══ Source material

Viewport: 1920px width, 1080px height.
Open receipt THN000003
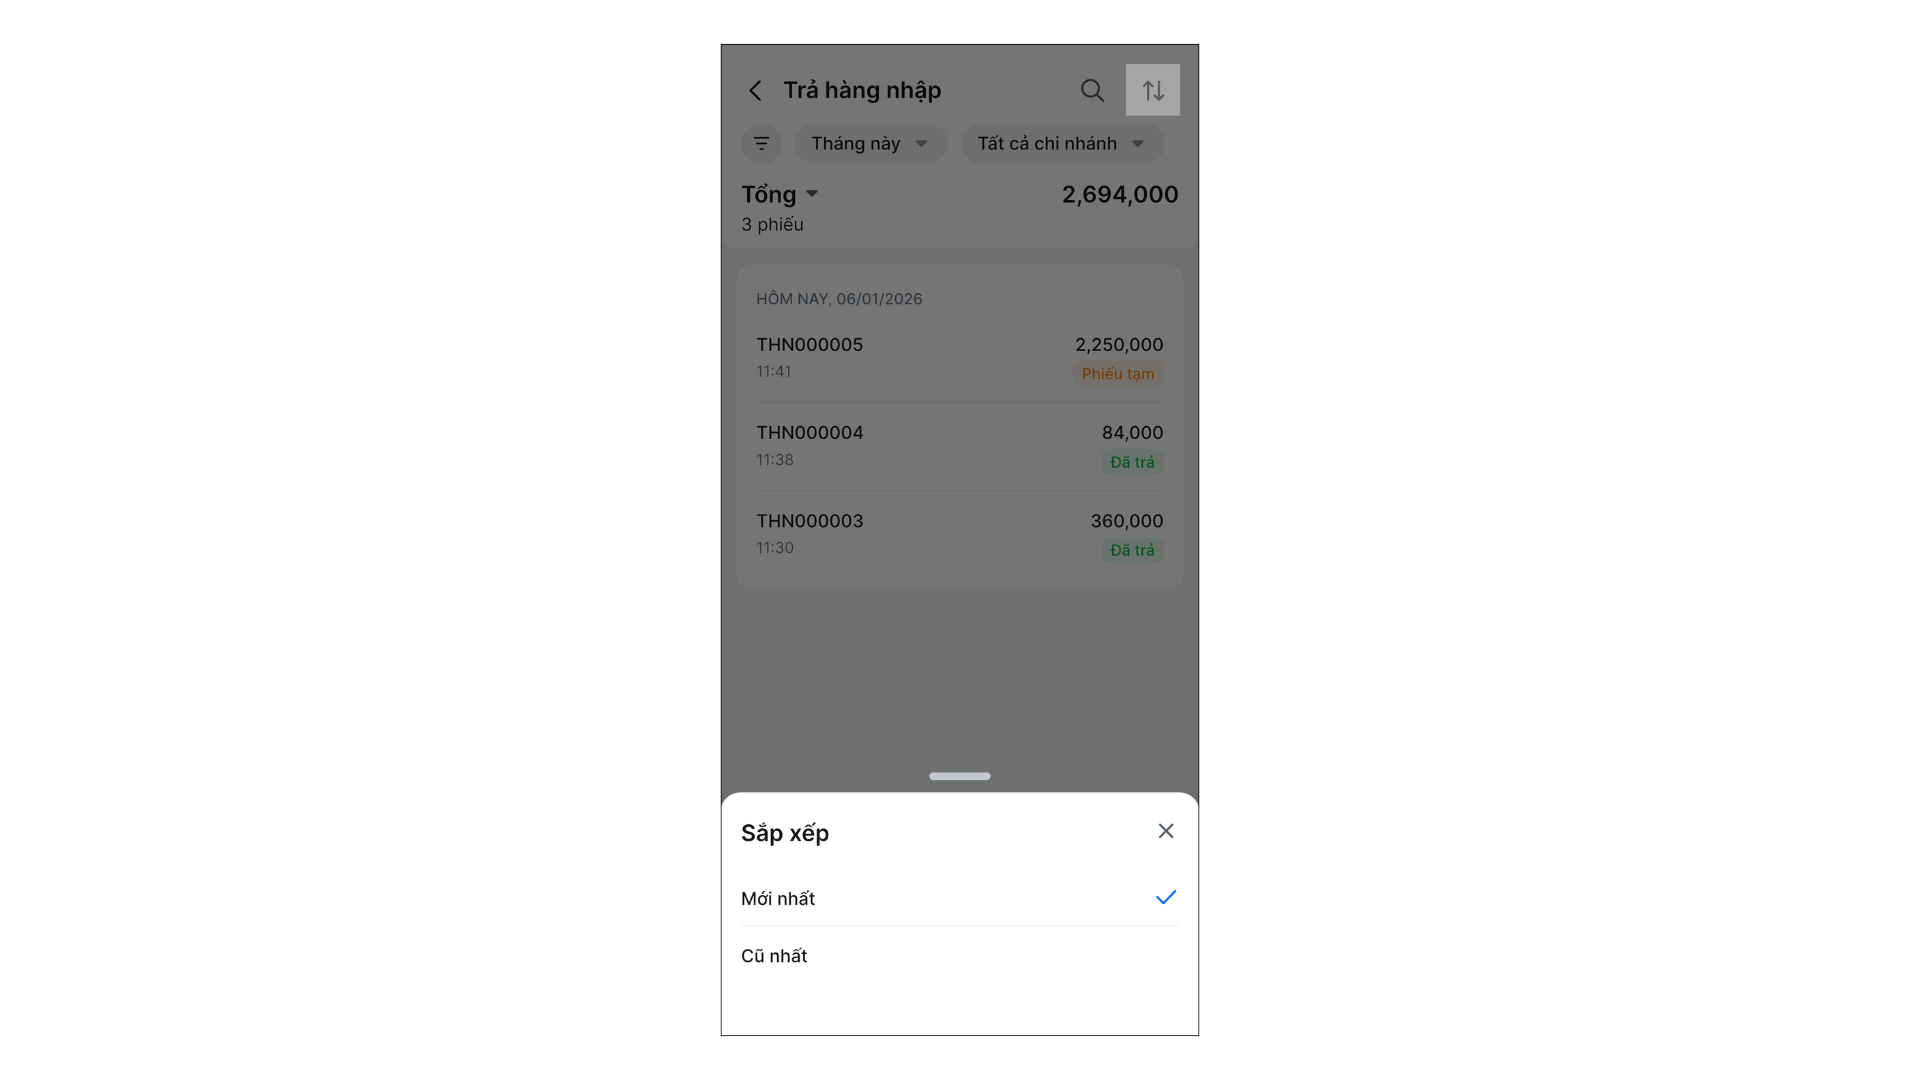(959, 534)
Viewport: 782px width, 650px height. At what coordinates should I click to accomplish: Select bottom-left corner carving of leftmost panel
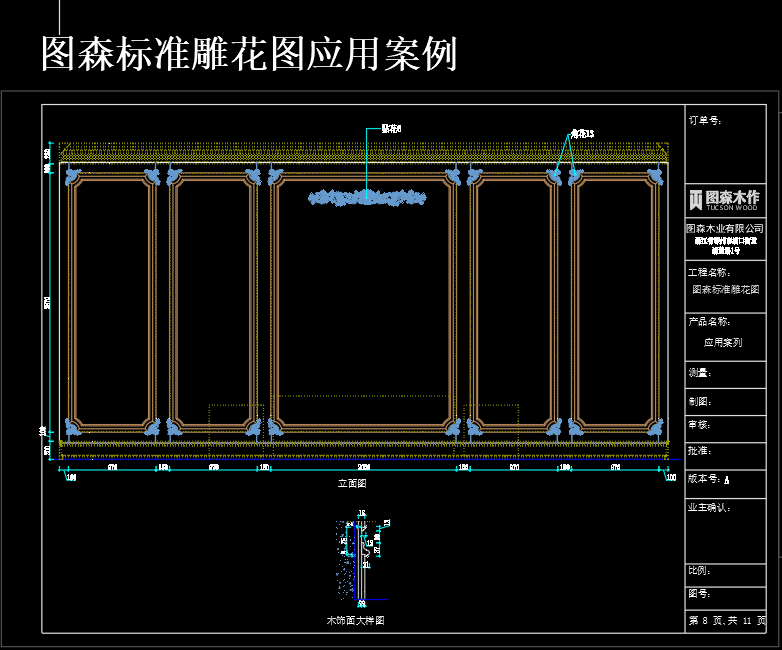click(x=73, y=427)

════

** Task item **
Everything in the entries except the pictures must be duplicated exactly.

** Solution to the problem **
Viewport: 1920px width, 1080px height.
Open receipt THN000003
(959, 534)
Viewport: 782px width, 650px height. At what coordinates should I click to accomplish: Select bottom-left corner carving of leftmost panel
click(x=73, y=427)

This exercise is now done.